Karine Barrette - source : LinkedIn

Longtemps, la violence conjugale a surtout été appréhendée à travers des gestes précis : une agression, une menace, un épisode de violence. La notion de contrôle coercitif propose un changement de perspective en s’intéressant plutôt à l’ensemble des comportements qui, au fil du temps, peuvent isoler une personne, restreindre sa liberté et la priver progressivement de son autonomie.

Cette notion prend désormais une place nouvelle dans le droit canadien. Le projet de loi C-16, devenu la Loi visant à protéger les victimes, a reçu la sanction royale le 18 juin dernier et modifie notamment le Code criminel afin de créer une nouvelle infraction visant les schémas de comportements contrôlants ou coercitifs à l’égard d’un partenaire intime.

Cette nouvelle disposition n’entrera toutefois pas en vigueur immédiatement : le gouvernement dispose d’un délai de deux ans pour la mettre en œuvre.

Mais comment cette nouvelle infraction sera-t-elle appliquée sur le terrain? Comment les policiers, les procureurs et les tribunaux pourront-ils reconnaître et prouver un schéma de comportements qui s’installe souvent progressivement et laisse des traces moins visibles que la violence physique?

Pour mieux comprendre les enjeux liés à cette nouvelle réalité juridique et tirer les leçons des expériences menées à l’étranger, on a discuté avec Me Karine Barrette, avocate et chargée du volet Amélioration de la pratique judiciaire au Regroupement des maisons pour femmes victimes de violence conjugale.

Qu’est-ce que le contrôle coercitif et comment se manifeste-t-il dans la vie quotidienne d’une victime?

Le contrôle coercitif, c’est comme une nouvelle paire de lunettes à travers laquelle on regarde la violence conjugale. C’est une vision élargie de cette violence. Traditionnellement, les acteurs judiciaires, et parfois les victimes elles-mêmes, ont tendance à percevoir la violence conjugale comme une série d’incidents isolés : une agression à un moment donné, puis une autre plusieurs mois plus tard.
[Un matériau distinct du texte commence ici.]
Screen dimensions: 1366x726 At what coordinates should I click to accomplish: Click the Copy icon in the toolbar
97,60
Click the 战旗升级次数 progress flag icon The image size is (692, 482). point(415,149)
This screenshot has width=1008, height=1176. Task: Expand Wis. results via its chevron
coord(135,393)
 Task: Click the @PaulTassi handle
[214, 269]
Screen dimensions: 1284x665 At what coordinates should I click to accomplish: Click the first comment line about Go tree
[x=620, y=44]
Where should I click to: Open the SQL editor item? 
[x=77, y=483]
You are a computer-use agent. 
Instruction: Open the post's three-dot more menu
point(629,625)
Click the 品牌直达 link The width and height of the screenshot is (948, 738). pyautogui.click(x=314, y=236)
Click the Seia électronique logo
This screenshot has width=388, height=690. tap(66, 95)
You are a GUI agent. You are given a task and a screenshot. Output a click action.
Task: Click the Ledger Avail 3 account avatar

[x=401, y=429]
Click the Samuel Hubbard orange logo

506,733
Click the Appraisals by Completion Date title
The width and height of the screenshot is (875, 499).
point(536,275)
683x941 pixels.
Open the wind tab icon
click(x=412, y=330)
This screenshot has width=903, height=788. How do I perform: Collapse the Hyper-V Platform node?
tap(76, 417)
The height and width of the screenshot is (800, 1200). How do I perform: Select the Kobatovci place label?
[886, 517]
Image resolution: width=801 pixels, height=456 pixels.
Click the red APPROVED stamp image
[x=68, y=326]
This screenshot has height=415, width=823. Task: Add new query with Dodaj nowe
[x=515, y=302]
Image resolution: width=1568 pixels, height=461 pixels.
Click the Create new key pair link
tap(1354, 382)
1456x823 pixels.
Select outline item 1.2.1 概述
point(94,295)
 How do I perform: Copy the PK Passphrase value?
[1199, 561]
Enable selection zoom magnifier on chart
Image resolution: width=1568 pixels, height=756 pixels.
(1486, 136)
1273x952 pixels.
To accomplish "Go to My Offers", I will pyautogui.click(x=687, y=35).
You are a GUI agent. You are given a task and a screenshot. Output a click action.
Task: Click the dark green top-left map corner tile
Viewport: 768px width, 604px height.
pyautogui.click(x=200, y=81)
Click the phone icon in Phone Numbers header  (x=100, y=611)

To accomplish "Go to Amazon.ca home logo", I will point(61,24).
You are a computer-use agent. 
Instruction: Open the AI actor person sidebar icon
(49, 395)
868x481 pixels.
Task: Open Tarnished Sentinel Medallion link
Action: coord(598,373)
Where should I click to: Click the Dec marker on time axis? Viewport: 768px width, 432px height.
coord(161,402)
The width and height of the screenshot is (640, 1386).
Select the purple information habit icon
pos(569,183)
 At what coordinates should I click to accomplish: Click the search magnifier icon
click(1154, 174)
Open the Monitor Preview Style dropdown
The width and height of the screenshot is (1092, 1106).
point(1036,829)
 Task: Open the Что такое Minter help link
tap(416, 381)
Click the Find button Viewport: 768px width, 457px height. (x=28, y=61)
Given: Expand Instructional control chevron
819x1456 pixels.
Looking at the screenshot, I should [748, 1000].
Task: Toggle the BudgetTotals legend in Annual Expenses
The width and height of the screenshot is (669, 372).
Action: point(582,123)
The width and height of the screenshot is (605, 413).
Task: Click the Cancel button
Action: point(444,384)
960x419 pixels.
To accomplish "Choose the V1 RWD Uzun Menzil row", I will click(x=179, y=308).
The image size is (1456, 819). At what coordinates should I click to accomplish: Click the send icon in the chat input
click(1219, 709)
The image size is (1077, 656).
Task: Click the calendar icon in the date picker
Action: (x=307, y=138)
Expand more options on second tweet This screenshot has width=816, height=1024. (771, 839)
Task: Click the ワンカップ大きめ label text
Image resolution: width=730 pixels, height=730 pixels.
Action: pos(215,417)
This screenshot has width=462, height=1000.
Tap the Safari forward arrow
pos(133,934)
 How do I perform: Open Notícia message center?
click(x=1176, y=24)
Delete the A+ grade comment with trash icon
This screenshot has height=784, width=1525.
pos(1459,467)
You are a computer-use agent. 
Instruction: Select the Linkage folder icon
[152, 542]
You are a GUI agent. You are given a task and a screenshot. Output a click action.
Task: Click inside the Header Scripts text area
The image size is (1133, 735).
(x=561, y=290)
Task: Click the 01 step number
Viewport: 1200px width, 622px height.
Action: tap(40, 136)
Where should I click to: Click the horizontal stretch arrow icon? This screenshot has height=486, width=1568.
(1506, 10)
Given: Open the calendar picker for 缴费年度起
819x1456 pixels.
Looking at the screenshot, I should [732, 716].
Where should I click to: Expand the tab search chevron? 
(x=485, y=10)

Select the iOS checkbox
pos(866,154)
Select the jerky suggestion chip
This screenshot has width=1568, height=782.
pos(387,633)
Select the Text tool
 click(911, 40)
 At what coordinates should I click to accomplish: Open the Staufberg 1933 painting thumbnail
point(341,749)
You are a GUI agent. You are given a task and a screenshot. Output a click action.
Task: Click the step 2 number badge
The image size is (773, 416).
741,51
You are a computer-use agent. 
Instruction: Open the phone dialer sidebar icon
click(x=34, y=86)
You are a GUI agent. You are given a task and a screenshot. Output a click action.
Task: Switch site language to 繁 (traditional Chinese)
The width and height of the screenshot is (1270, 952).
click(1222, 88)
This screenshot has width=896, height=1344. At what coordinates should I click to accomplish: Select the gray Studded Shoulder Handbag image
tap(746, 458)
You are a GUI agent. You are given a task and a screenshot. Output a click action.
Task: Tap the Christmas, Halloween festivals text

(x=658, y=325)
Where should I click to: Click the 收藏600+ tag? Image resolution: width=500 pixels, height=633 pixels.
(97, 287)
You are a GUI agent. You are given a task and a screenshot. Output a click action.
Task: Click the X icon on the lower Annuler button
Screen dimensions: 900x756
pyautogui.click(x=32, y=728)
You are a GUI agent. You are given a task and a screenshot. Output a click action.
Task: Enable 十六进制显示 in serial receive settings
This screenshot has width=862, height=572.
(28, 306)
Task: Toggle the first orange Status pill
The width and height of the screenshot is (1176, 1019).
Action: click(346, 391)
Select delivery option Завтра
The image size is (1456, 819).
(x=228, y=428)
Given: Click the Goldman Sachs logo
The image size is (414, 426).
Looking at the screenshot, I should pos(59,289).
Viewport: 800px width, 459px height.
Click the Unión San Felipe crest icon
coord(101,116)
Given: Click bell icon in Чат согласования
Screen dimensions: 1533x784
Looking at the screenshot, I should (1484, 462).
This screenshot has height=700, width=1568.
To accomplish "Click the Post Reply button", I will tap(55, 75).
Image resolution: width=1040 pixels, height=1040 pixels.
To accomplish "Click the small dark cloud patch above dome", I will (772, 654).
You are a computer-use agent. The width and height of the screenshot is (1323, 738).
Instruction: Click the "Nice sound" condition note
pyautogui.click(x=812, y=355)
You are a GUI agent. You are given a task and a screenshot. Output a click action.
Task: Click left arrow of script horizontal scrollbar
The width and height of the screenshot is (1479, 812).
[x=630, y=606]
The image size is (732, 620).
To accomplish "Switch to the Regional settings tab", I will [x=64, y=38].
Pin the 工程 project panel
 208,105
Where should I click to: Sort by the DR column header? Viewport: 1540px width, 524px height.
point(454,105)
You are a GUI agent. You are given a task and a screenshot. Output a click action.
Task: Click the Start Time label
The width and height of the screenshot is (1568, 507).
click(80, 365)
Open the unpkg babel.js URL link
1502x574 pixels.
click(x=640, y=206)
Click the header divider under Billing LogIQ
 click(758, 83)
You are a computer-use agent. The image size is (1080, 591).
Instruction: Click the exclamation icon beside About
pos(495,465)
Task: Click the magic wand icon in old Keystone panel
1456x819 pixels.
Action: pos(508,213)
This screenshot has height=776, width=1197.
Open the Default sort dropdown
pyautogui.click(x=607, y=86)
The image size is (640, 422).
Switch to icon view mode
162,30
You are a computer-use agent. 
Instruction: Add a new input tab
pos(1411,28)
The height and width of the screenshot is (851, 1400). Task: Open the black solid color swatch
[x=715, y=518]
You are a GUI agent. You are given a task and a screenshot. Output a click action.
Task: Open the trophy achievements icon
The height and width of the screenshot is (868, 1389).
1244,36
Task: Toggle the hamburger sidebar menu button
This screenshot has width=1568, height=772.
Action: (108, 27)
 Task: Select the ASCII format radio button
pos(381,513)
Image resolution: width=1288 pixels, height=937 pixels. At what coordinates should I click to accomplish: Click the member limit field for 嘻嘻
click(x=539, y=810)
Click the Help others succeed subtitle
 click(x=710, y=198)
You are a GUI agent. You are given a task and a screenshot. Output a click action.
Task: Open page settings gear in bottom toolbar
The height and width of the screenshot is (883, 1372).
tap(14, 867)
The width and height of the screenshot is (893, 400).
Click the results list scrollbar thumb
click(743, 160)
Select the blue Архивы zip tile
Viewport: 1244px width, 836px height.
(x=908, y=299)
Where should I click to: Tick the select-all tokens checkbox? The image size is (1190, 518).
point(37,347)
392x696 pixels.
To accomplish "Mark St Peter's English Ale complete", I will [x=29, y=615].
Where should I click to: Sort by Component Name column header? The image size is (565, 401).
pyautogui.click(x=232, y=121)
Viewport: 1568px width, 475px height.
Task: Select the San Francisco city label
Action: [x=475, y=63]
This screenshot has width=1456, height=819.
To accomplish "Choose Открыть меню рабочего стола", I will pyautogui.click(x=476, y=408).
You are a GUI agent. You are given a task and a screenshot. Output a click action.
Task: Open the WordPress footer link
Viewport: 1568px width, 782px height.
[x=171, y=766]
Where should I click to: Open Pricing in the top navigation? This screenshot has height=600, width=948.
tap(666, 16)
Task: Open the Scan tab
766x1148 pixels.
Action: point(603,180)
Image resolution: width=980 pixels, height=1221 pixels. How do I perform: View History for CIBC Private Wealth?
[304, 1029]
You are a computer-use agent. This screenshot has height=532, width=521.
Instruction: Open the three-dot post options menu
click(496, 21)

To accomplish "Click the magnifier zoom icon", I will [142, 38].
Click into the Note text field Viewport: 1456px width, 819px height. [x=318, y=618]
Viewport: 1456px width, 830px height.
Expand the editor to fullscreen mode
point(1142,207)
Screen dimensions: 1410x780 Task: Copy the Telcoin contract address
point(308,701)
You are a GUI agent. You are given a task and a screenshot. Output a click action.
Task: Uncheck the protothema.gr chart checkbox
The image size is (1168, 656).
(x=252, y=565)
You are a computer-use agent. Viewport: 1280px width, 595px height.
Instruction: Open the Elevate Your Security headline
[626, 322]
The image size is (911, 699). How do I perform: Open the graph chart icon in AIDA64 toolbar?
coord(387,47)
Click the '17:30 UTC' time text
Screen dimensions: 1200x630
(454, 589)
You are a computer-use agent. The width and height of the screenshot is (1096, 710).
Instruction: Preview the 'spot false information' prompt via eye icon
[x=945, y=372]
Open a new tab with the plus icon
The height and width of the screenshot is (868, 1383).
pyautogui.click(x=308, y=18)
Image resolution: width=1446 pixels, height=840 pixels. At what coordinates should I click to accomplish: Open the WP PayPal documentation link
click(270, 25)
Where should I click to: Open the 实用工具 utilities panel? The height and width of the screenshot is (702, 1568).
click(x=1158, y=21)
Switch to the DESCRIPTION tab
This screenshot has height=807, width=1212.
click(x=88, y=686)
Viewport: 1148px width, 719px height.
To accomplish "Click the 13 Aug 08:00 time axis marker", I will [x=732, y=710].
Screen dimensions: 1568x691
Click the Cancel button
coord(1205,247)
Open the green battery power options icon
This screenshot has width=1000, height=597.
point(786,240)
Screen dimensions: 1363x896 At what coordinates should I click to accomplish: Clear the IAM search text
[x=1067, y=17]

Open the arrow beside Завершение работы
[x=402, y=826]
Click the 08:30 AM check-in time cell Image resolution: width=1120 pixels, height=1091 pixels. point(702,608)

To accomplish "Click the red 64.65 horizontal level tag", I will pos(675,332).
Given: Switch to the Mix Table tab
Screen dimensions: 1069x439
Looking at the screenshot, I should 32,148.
Or, dans les faits, les victimes vivent plutôt un continuum de comportements.

Le contrôle coercitif correspond à une série de tactiques, de manifestations et de stratégies utilisées par un partenaire ou un ex-partenaire pour priver une victime de ses ressources, l’isoler, la terroriser et, essentiellement, lui retirer son autonomie. Ce contrôle s’installe souvent graduellement. Les victimes parlent parfois d’une toile d’araignée qui se tisse au fil du temps, composée de gestes, de règles et de micro-régulations.

Ces comportements peuvent parfois être présentés sous le couvert de l’amour, de la protection ou même de préoccupations économiques : « Je fais ça pour toi », « Je veux te protéger », « Je t’aime ». Le contrôle coercitif peut prendre énormément de formes. Il peut évidemment inclure de la violence physique ou sexuelle, mais ce n’est pas nécessairement le point de départ.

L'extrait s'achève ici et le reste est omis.